[[ Excerpted data, beginning ]]

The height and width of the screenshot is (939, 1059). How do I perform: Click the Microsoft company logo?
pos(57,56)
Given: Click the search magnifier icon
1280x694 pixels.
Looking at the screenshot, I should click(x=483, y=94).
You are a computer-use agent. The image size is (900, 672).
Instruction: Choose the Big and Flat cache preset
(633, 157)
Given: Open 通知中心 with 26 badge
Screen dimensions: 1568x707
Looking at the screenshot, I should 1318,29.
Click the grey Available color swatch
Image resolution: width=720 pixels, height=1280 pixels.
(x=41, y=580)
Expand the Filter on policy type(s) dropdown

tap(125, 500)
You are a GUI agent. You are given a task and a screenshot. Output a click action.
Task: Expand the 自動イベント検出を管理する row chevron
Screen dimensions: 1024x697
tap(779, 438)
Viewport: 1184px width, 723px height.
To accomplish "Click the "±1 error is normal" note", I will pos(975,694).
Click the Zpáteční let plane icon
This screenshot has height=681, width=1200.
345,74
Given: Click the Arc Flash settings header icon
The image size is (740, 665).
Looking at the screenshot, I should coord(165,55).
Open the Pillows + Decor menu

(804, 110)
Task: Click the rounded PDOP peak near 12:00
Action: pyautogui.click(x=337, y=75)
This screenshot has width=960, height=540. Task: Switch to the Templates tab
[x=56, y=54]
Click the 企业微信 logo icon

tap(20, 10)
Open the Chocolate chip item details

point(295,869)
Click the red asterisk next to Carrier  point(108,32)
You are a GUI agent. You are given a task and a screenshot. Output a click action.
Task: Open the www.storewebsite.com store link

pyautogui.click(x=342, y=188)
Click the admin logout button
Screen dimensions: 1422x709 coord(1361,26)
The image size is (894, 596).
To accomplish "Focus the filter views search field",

[[ Excerpted data, end ]]

▸ **Assigned task**:
Output only the lines from the top of the entries through the one holding "Given: Click the Arc", copied exactly.

▸ **Written response**:
The height and width of the screenshot is (939, 1059). How do I perform: Click the Microsoft company logo?
pos(57,56)
Given: Click the search magnifier icon
1280x694 pixels.
Looking at the screenshot, I should click(x=483, y=94).
You are a computer-use agent. The image size is (900, 672).
Instruction: Choose the Big and Flat cache preset
(633, 157)
Given: Open 通知中心 with 26 badge
Screen dimensions: 1568x707
Looking at the screenshot, I should 1318,29.
Click the grey Available color swatch
Image resolution: width=720 pixels, height=1280 pixels.
(x=41, y=580)
Expand the Filter on policy type(s) dropdown

tap(125, 500)
You are a GUI agent. You are given a task and a screenshot. Output a click action.
Task: Expand the 自動イベント検出を管理する row chevron
Screen dimensions: 1024x697
tap(779, 438)
Viewport: 1184px width, 723px height.
To accomplish "Click the "±1 error is normal" note", I will pos(975,694).
Click the Zpáteční let plane icon
This screenshot has height=681, width=1200.
345,74
Given: Click the Arc Flash settings header icon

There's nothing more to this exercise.